A: Once a contractor’s license status reflects “suspended” it is very difficult to get the CSLB to reverse the Suspension until the problem has been rectified. Keep in mind the 90-day extension request, is just a request, so the CSLB always has the authority to deny it. If you have some sort of proof (such as a date stamped copy of the replacement application along with the extension request) showing it was submitted in plenty of time prior to your deadline, send it to me and I’ll see what I can find out.
Q: I have been a “C-10” Electrical contractor since 2000. I want to be an RME (Responsible Managing Employee) for a company and I read online that I’m required to work 32 hours per week. The company is telling me I need to work 40 hours a week and they are not budging. Can you confirm the requirement?
A: The CSLB requires that RME’s workat least 32 hours per week. However, perhaps this company has an internal policy which requires employees to work 40 hours per week. That’s kind of the employer’s call.
Q: I am the RME on my company’s license. I had to Inactivate my personal license in order to Qualify theirs. If I were to leave the company, is it “expected” that the company pay to re-instate my license, bond, and insurance?
A: Not that I’m aware of. I’m quite sure it happens, but that would be something you’d have to negotiate with your company. There is no “expectation” for that cost to fall on them.

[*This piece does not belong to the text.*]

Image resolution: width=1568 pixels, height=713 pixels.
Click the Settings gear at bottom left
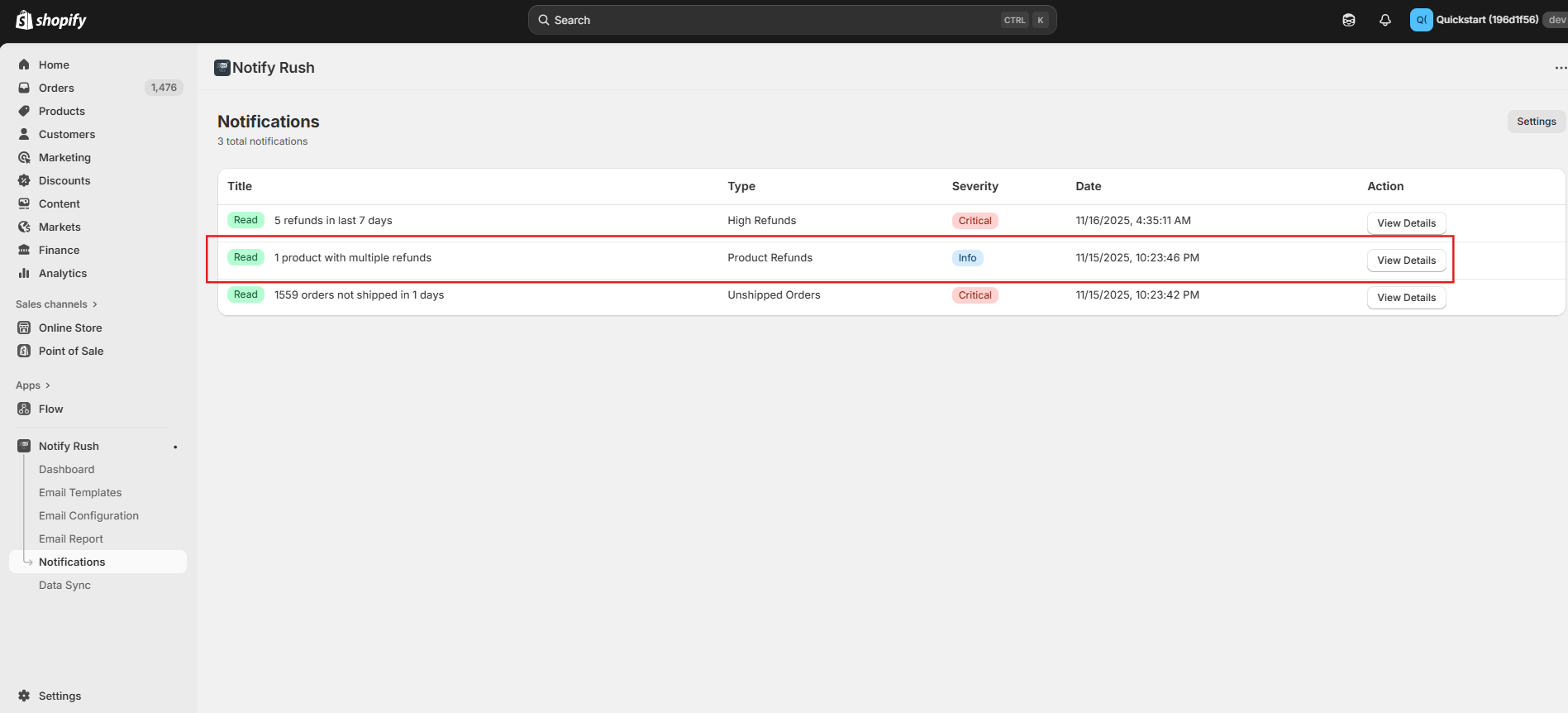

Q: I have a “C-33” license and I just purchased 50% shares of the General Building company I’ve been an Officer of for the past couple of years. I need to replace the Qualifier on the license for the “B” classification. Will I be able to get a Waiver of the Trade exam?
A: I looked up the license and it was only issued in 2015. In order to Qualify for a Waiver, you would have to have been either an Officer or a Supervisory Employee for the company for at leastfive years.
While knowledge is power, knowing where to go for the answers is half the battle. Get expert assistance immediately when you call 866-443-0657, email email@example.com, or write us at Capitol Services, Inc., 1225 8th St. Ste. 500, Sacramento, CA 95814. Research past columns at www.cutredtape.com.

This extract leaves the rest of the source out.